V41B-4814:
Expert Systems for Real-Time Volcano Monitoring

Thursday, 18 December 2014
Carmelo Cassisi1, Flavio Cannavo1, Placido Montalto1, Pietro Motta2, Giovanni Schembra2, Marco Antonio Aliotta1, Andrea Cannata1, Domenico Patanè1,3 and Michele Prestifilippo1, (1)INGV National Institute of Geophysics and Volcanology, Catania, Italy, (2)University of Catania, Dipartimento di Ingegneria Elettrica, Elettronica ed Informatica, Catania, Italy, (3)University of Granada, Instituto Andaluz de Geofísica, Campus Universitario de Cartuja s/n, Granada, Spain
Abstract:
In the last decade, the capability to monitor and quickly respond to remote detection of volcanic activity has been greatly improved through use of advanced techniques and semi-automatic software applications installed in most of the 24h control rooms devoted to volcanic surveillance. Ability to monitor volcanoes is being advanced by new technology, such as broad-band seismology, microphone networks mainly recording in the infrasonic frequency band, satellite observations of ground deformation, high quality video surveillance systems, also in infrared band, improved sensors for volcanic gas measurements, and advances in computer power and speed, leading to improvements in data transmission, data analysis and modeling techniques.
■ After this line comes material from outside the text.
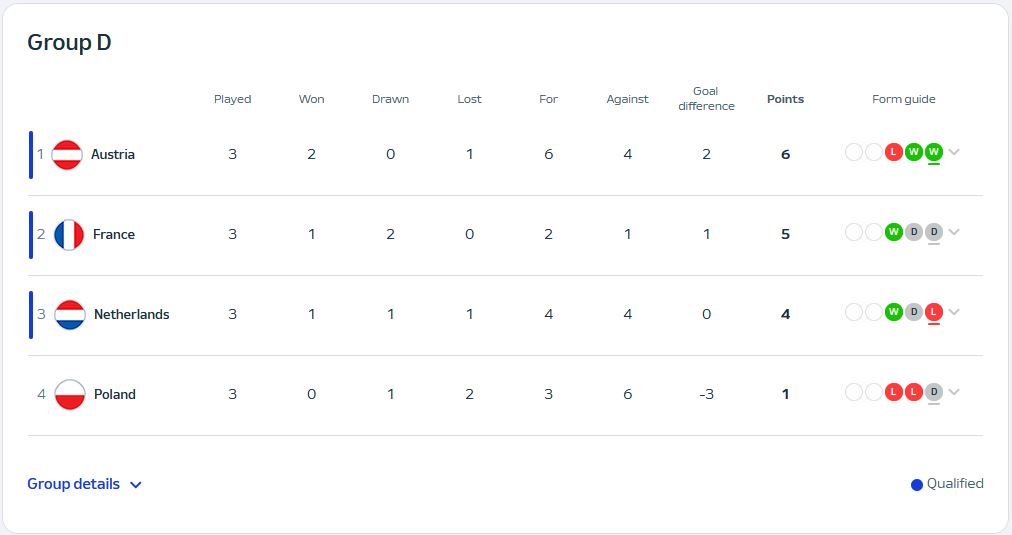This screenshot has width=1012, height=535.
Task: Click Austria's red L form badge
Action: (x=893, y=152)
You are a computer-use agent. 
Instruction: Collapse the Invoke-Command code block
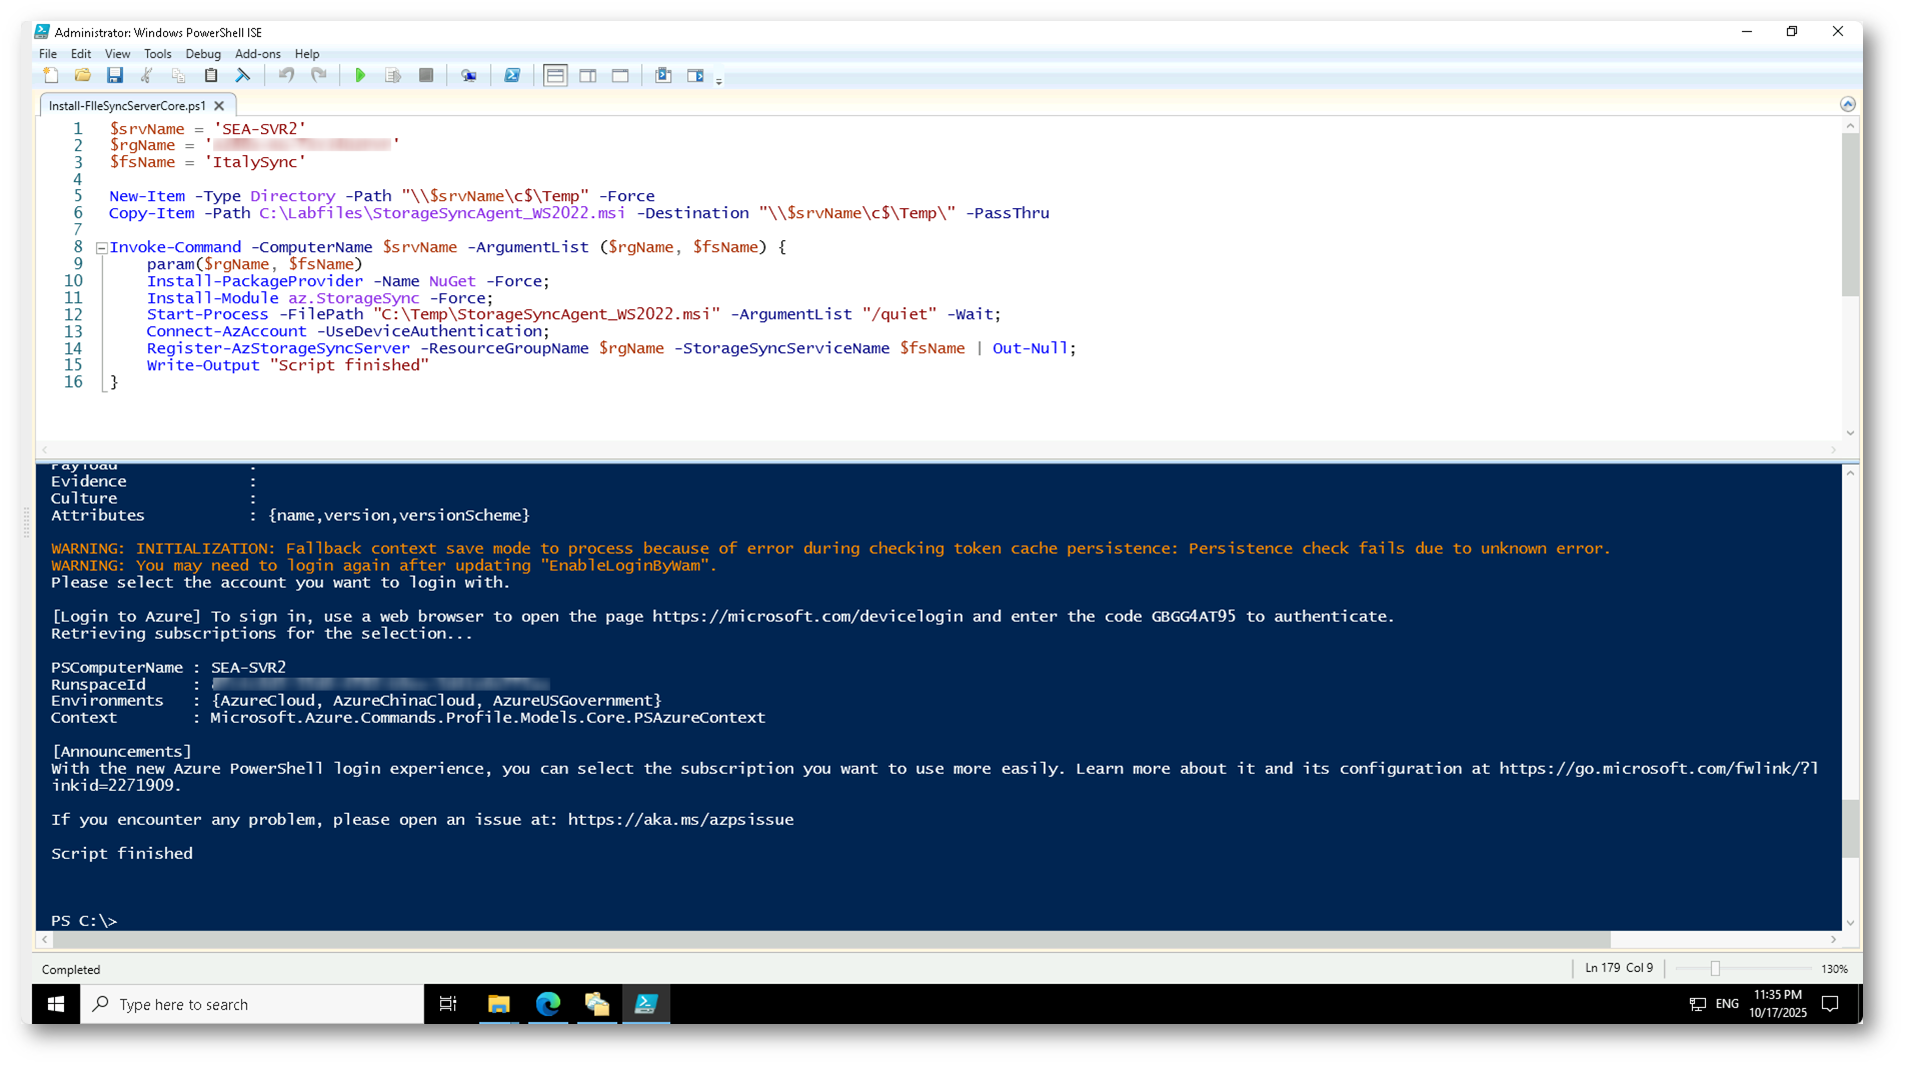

One of the most critical point in the real-time monitoring chain is the evaluation of the volcano state from all the measurements. At the present, most of this task is delegated to one or more human experts in volcanology. Unfortunately, the volcano state assessment becomes harder if we observe that, due to the coupling of highly non-linear and complex volcanic dynamic processes, the measurable effects can show a rich range of different behaviors. Moreover, due to intrinsic uncertainties and possible failures in some recorded data, precise state assessment is usually not achievable. Hence, the volcano state needs to be expressed in probabilistic terms that take account of uncertainties. In the framework of the project PON SIGMA (Integrated Cloud-Sensor System for Advanced Multirisk Management) work, we have developed an expert system approach to estimate the ongoing volcano state from all the available measurements and with minimal human interaction. The approach is based on hidden markov model and deals with uncertainties and probabilities. We tested the proposed approach on data coming from the Mt. Etna (Italy) continuous monitoring networks for the period 2011-2013. Results show that this approach can be a valuable tool to aid the operator in volcano real-time monitoring.